(Lines of data)
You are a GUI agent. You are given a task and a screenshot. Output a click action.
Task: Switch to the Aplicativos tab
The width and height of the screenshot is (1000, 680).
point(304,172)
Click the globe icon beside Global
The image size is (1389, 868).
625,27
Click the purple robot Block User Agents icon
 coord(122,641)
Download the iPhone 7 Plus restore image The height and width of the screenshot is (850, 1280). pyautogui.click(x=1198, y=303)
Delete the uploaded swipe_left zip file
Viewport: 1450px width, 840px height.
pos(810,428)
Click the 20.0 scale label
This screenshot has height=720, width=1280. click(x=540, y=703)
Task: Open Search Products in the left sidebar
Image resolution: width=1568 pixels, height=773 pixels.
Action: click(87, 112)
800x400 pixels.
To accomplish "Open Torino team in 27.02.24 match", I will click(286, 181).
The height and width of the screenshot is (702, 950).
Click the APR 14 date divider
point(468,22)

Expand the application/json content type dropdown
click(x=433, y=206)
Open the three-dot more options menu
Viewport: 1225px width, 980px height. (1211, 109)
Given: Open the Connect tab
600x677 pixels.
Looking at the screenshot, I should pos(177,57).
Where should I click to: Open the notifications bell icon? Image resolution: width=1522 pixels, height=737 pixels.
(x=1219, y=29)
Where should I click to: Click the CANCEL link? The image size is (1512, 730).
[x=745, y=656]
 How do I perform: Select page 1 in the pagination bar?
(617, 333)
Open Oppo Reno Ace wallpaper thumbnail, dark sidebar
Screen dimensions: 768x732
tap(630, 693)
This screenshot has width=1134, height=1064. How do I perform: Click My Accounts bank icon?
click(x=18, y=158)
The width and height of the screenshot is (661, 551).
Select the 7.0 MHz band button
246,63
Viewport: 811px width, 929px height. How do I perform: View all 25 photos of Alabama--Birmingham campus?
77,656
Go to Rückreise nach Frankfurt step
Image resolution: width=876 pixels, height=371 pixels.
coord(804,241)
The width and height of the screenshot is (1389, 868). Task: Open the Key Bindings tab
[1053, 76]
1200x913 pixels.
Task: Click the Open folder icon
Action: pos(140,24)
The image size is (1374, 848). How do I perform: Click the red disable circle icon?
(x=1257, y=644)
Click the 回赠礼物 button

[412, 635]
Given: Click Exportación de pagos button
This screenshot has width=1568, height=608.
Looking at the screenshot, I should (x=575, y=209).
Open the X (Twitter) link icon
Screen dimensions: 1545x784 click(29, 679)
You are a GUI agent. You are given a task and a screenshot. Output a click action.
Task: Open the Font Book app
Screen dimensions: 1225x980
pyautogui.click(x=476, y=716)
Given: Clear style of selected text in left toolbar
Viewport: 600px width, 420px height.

**PROBLEM REQUIREMENTS**. Reproduce all of the entries above line for line, without altering anything.

**RESULT BELOW**.
You are a GUI agent. You are given a task and a screenshot. Output a click action.
Task: Switch to the Aplicativos tab
The width and height of the screenshot is (1000, 680).
point(304,172)
Click the globe icon beside Global
The image size is (1389, 868).
625,27
Click the purple robot Block User Agents icon
 coord(122,641)
Download the iPhone 7 Plus restore image The height and width of the screenshot is (850, 1280). pyautogui.click(x=1198, y=303)
Delete the uploaded swipe_left zip file
Viewport: 1450px width, 840px height.
pos(810,428)
Click the 20.0 scale label
This screenshot has height=720, width=1280. click(x=540, y=703)
Task: Open Search Products in the left sidebar
Image resolution: width=1568 pixels, height=773 pixels.
Action: click(87, 112)
800x400 pixels.
To accomplish "Open Torino team in 27.02.24 match", I will click(286, 181).
The height and width of the screenshot is (702, 950).
Click the APR 14 date divider
point(468,22)

Expand the application/json content type dropdown
click(x=433, y=206)
Open the three-dot more options menu
Viewport: 1225px width, 980px height. (1211, 109)
Given: Open the Connect tab
600x677 pixels.
Looking at the screenshot, I should pos(177,57).
Where should I click to: Open the notifications bell icon? Image resolution: width=1522 pixels, height=737 pixels.
(x=1219, y=29)
Where should I click to: Click the CANCEL link? The image size is (1512, 730).
[x=745, y=656]
 How do I perform: Select page 1 in the pagination bar?
(617, 333)
Open Oppo Reno Ace wallpaper thumbnail, dark sidebar
Screen dimensions: 768x732
tap(630, 693)
This screenshot has width=1134, height=1064. How do I perform: Click My Accounts bank icon?
click(x=18, y=158)
The width and height of the screenshot is (661, 551).
Select the 7.0 MHz band button
246,63
Viewport: 811px width, 929px height. How do I perform: View all 25 photos of Alabama--Birmingham campus?
77,656
Go to Rückreise nach Frankfurt step
Image resolution: width=876 pixels, height=371 pixels.
coord(804,241)
The width and height of the screenshot is (1389, 868). Task: Open the Key Bindings tab
[1053, 76]
1200x913 pixels.
Task: Click the Open folder icon
Action: pos(140,24)
The image size is (1374, 848). How do I perform: Click the red disable circle icon?
(x=1257, y=644)
Click the 回赠礼物 button

[412, 635]
Given: Click Exportación de pagos button
This screenshot has width=1568, height=608.
Looking at the screenshot, I should (x=575, y=209).
Open the X (Twitter) link icon
Screen dimensions: 1545x784 click(29, 679)
You are a GUI agent. You are given a task and a screenshot. Output a click action.
Task: Open the Font Book app
Screen dimensions: 1225x980
pyautogui.click(x=476, y=716)
Given: Clear style of selected text in left toolbar
Viewport: 600px width, 420px height.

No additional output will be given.